The next morning, the sky was the color of bruised fruit—deep purple, veined with grey. Rain came in thin whispers, like the town was weeping for her before she could do it herself.

Mara found herself in the old coffee shop by the marina. Somehow, it had survived the decay that swallowed everything else. Same cracked tile floor. Same rickety stools. Same chalkboard menu, though half the words were smudged into ghost handwriting.

She ordered black coffee and sat by the window, watching the boats sway like they were trying to leave but didn't know where to go.

"I didn't think anyone came back to this place," said a voice behind her.

She turned.

A man stood there—late thirties, maybe, with crow's feet that spoke of too much sun or too many regrets. He wore a blue flannel and held a book with no cover. Something about him felt… quiet. Like a walking pause.
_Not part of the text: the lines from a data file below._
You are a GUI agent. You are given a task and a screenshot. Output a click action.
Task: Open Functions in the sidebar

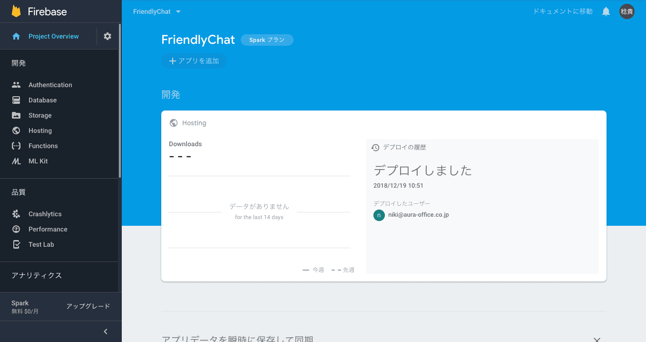(x=43, y=146)
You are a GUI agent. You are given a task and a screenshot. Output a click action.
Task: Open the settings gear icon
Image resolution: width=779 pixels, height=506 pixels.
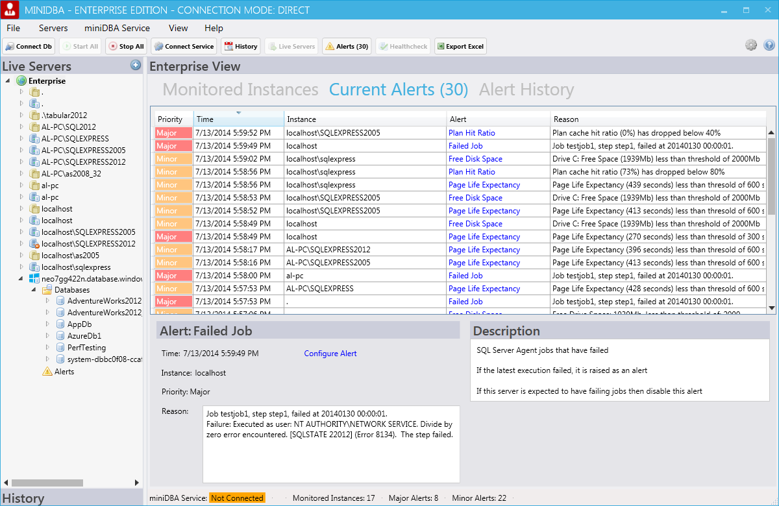click(751, 45)
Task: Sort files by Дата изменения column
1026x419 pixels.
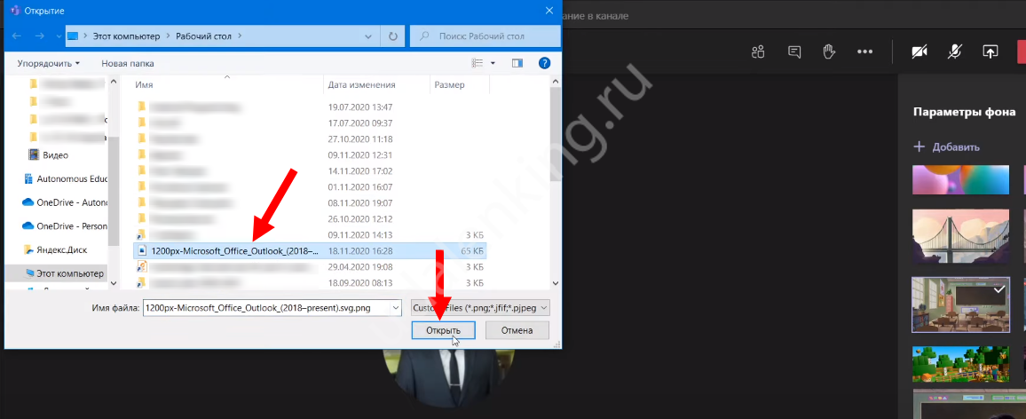Action: 361,84
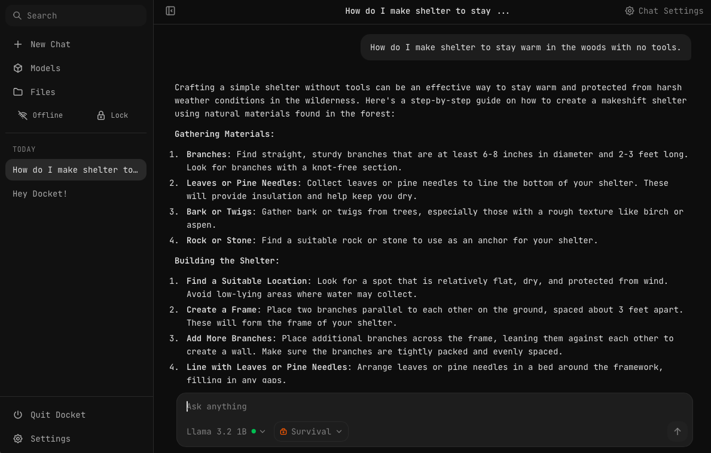Click the user message bubble about shelter
711x453 pixels.
pyautogui.click(x=525, y=47)
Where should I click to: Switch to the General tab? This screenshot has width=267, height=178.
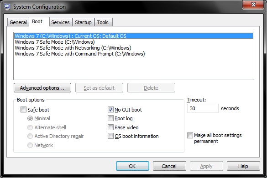point(18,22)
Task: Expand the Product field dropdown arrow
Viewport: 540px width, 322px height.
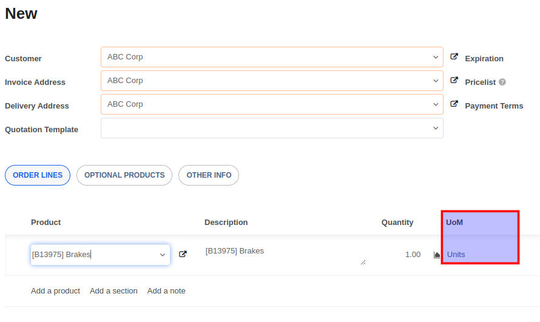Action: pos(163,255)
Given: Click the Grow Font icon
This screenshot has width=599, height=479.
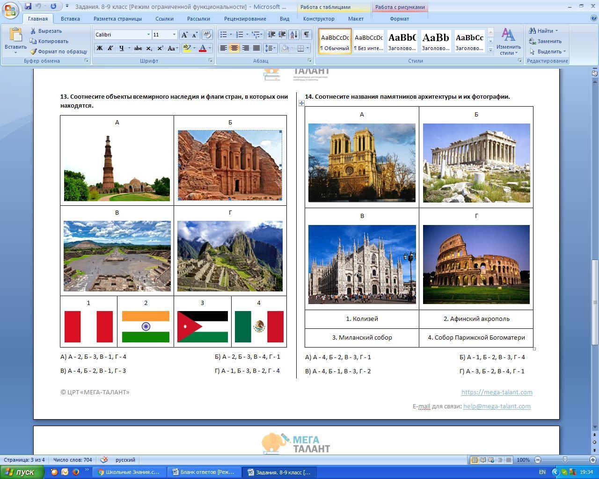Looking at the screenshot, I should point(185,35).
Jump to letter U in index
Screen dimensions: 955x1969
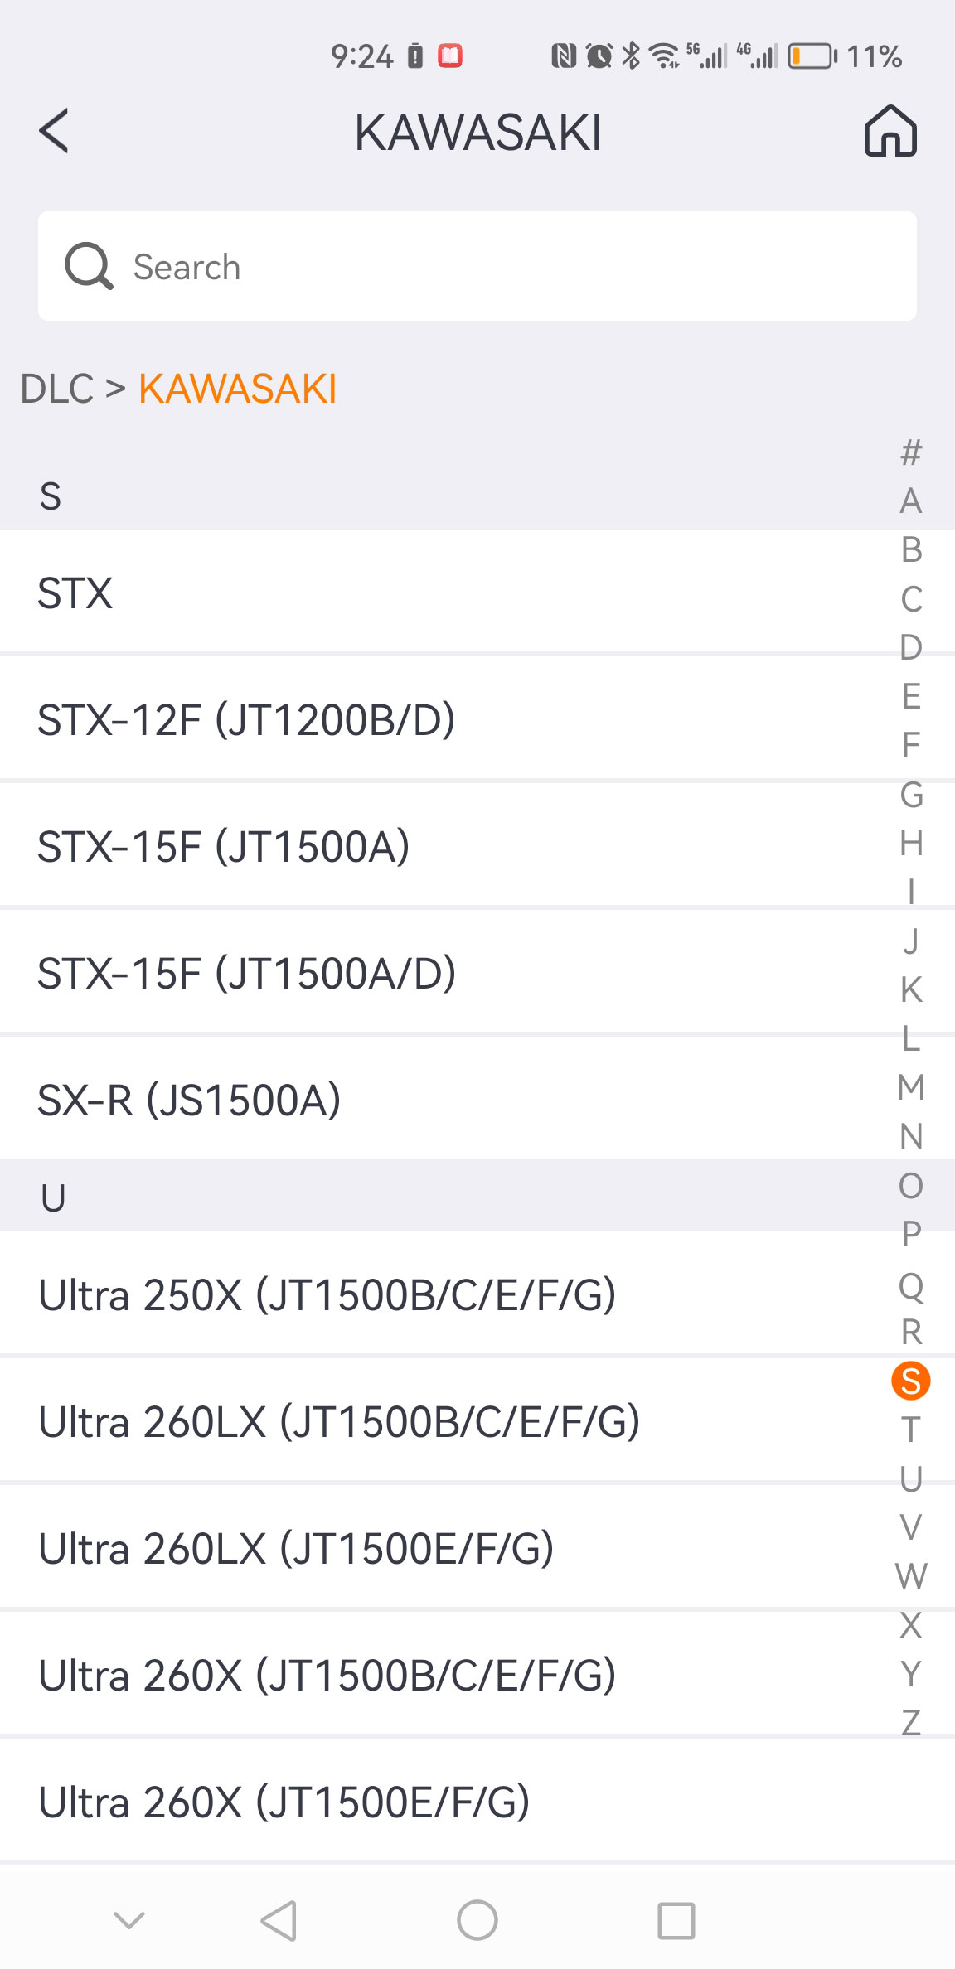(910, 1478)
Mara shrugged. "Guess I'm a cliché."

He smiled. "Me too."

He slid into the seat across from her without asking. Normally, she would've found it rude.

Now? It was almost comforting—like someone else remembered the town when it was still alive.
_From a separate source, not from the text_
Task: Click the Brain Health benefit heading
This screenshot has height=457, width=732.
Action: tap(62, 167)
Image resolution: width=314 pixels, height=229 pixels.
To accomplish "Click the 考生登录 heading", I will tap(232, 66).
"I'm Jonah," he offered. "I used to fix boats down at the dock. Left for a while. Thought maybe it'd hurt less if I did."

Mara stirred her coffee. "Did it?"

"Depends on the day."

Flashback: Cracks in the Walls

They used to fight over dishes. Not because they mattered, but because everything else did.

"I just need some space," Eliot had said once, standing in the doorway with a cigarette he never lit.

"You have all the space in the world," Mara snapped. "You just don't want me in it."

He flinched. She hated that she had learned how to aim with words.

They went days without talking. Weeks sleeping back to back. She wrote letters she never sent. He played songs she never heard.

But the silence between them said more than their mouths ever did. We fall, she had thought, but not all at once. Piece by piece. Word by word.

Back in the café…

Mara finally asked, "Why'd you come back?"

Jonah looked out the window.

"My wife used to sit right where you're sitting. Every morning. Even after the cancer started eating everything but her voice. She said this place made her feel real. I guess I come back to see if I still exist too."

Mara swallowed hard.

"Sorry," she said.

He shook his head. "Don't be. Grief's not something to apologize for."

She looked at him closely. "How do you stop it from turning you into someone you don't recognize?"

Jonah didn't answer right away. When he did, his voice was low, almost fragile.

"You don't. You just keep showing up to the places that hurt. Until they don't."

When Mara left the café, the rain had cleared. A bird landed on the windowsill briefly, shaking out its feathers. She thought of Eliot again—not the man who left, but the boy who once made her laugh so hard she dropped her ice cream.

They weren't villains. They were just tired people trying to save each other before saving themselves.

That night, she returned to the cottage again. This time, she brought paper. She sat cross-legged on the floor and began to write—not to Eliot, not to Jonah—but to the girl she used to be.

Dear me,

I forgive you for wanting too much.

I forgive you for building love out of desperation.

I forgive you for staying quiet when you should have screamed.

You were doing your best with what you had. And maybe that's enough.

Outside, the wind shifted. The ocean kept breathing.